For effective role specific information visualization a range of elements is required: scorecards, graphs, spreadsheets, and reports. In an agile manufacturing environment these elements should be uniform and appropriately provided to the respective job role for reports, forecasts, comparisons, and simulations.

Collaboration
In the past Pharmaceutical companies have invested largely into the automation of ‘default’ processes and rules have put in place to govern these processes. In the real world most of the management attention is spent on ‘handling exceptions’ where the process often becomes an unstructured and dynamic environment. 
In order to increase manufacturing agility, systems need to alert everyone automatically to anomalies in the process, so that employees can act quickly on the basis of common knowledge. Again, a centralized IT architecture can provide for collaboration tools that reduce room for error, and cut time from complex chains of communication. As an example a centralized IT system can deliver significant business value if it transfers an alert highlighted by a LIMS system and automatically routes it to everyone dealing with the batch in question.

In the same architecture the value of product specific knowledge can be amplified so the central repository that holds the data also acts as a secure communication system. This allows companies to develop communities between teams with equivalent roles across international plants who can share and compare product-specific knowledge with access to each others’ input. It is easy to see how the combined knowledge can exceed the sum of the individual parts and help to globally optimize the manufacturing process of Pharmaceutical products.

The need for a global approach
As the manufacturing process of Pharmaceutical products is truly global, companies need to move away from a plant-by-plant approach to a central IT management model.

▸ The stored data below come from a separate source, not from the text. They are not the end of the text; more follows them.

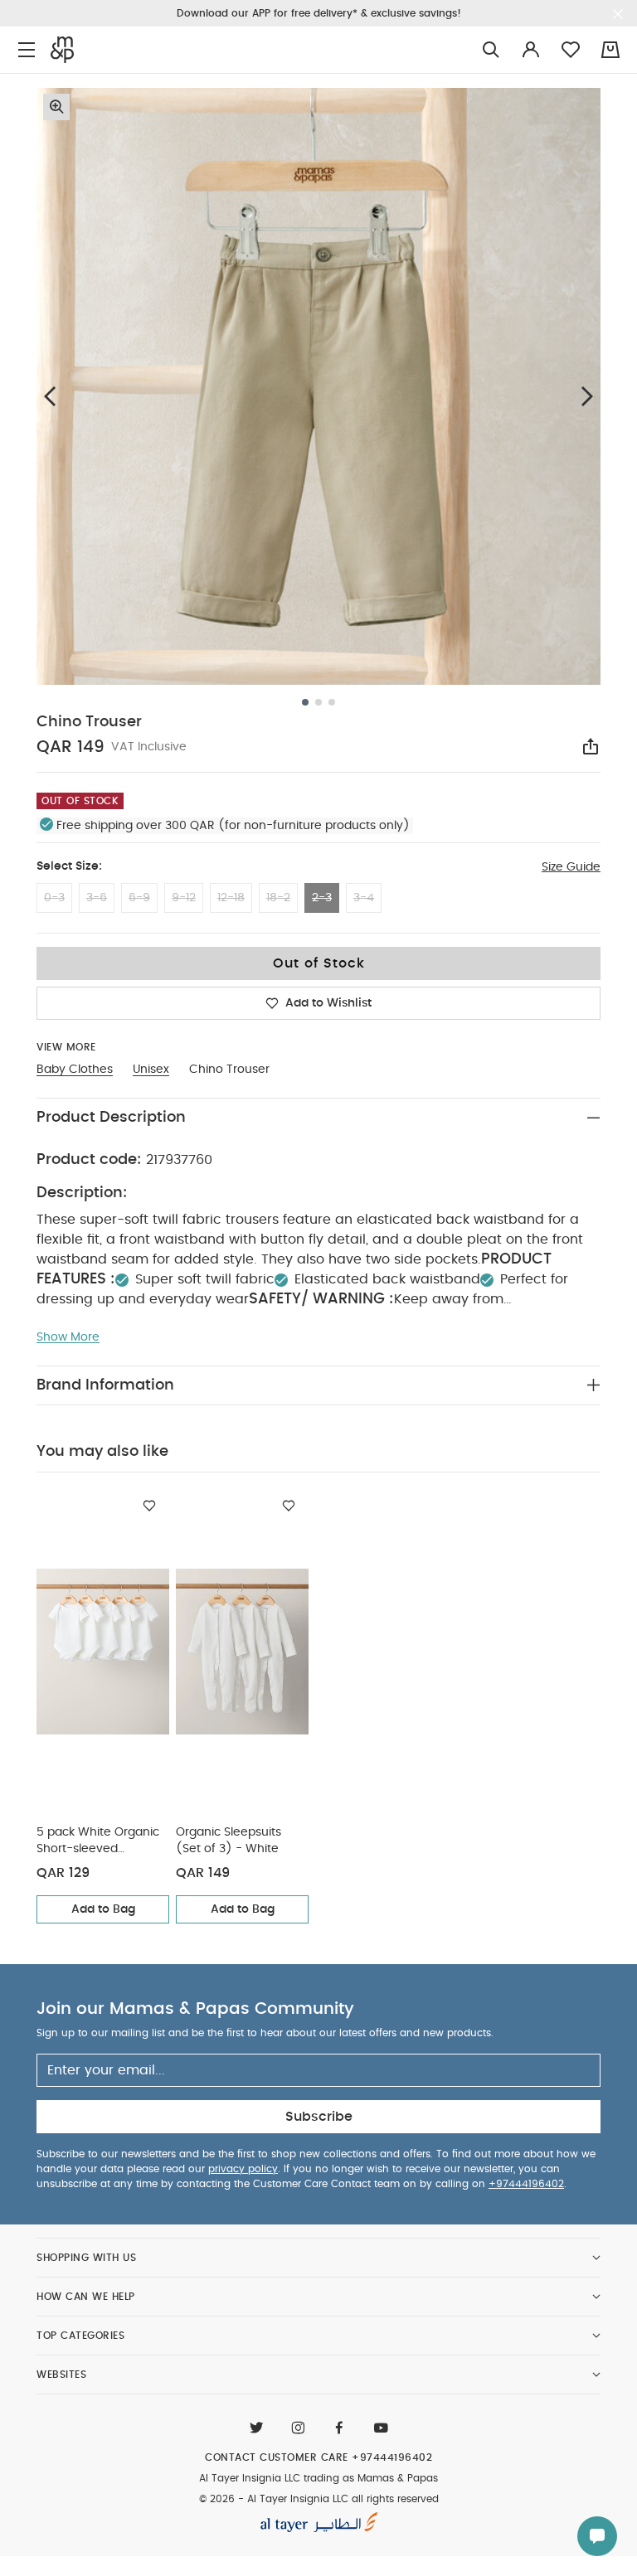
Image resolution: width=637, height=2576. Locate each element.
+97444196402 (526, 2184)
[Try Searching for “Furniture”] (491, 50)
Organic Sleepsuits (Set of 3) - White (228, 1840)
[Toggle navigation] (26, 50)
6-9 (139, 898)
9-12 (184, 898)
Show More (68, 1337)
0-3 (54, 898)
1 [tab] (305, 702)
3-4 (363, 898)
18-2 (278, 898)
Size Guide (571, 867)
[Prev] (49, 396)
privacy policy (243, 2169)
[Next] (587, 396)
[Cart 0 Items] (610, 49)
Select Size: (69, 866)
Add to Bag (103, 1909)
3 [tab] (331, 702)
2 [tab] (318, 702)
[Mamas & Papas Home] (62, 49)
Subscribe (319, 2116)
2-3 (322, 898)
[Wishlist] (149, 1505)
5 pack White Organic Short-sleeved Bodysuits (97, 1841)
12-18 (231, 898)
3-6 (96, 898)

A standardized IT architecture globally can be the foundation to capture manufacturing data, integrate information, increase its visibility, and encourage collaboration to raise the efficiency of production. Transparent information that offers auditors a single valid record of the production process reduces cost compliance. Innovation cycles can be accelerated by the faster deployment of composite modules in such a service based architecture ultimately leading to cheaper, more agile and higher quality production of Pharmaceutical products.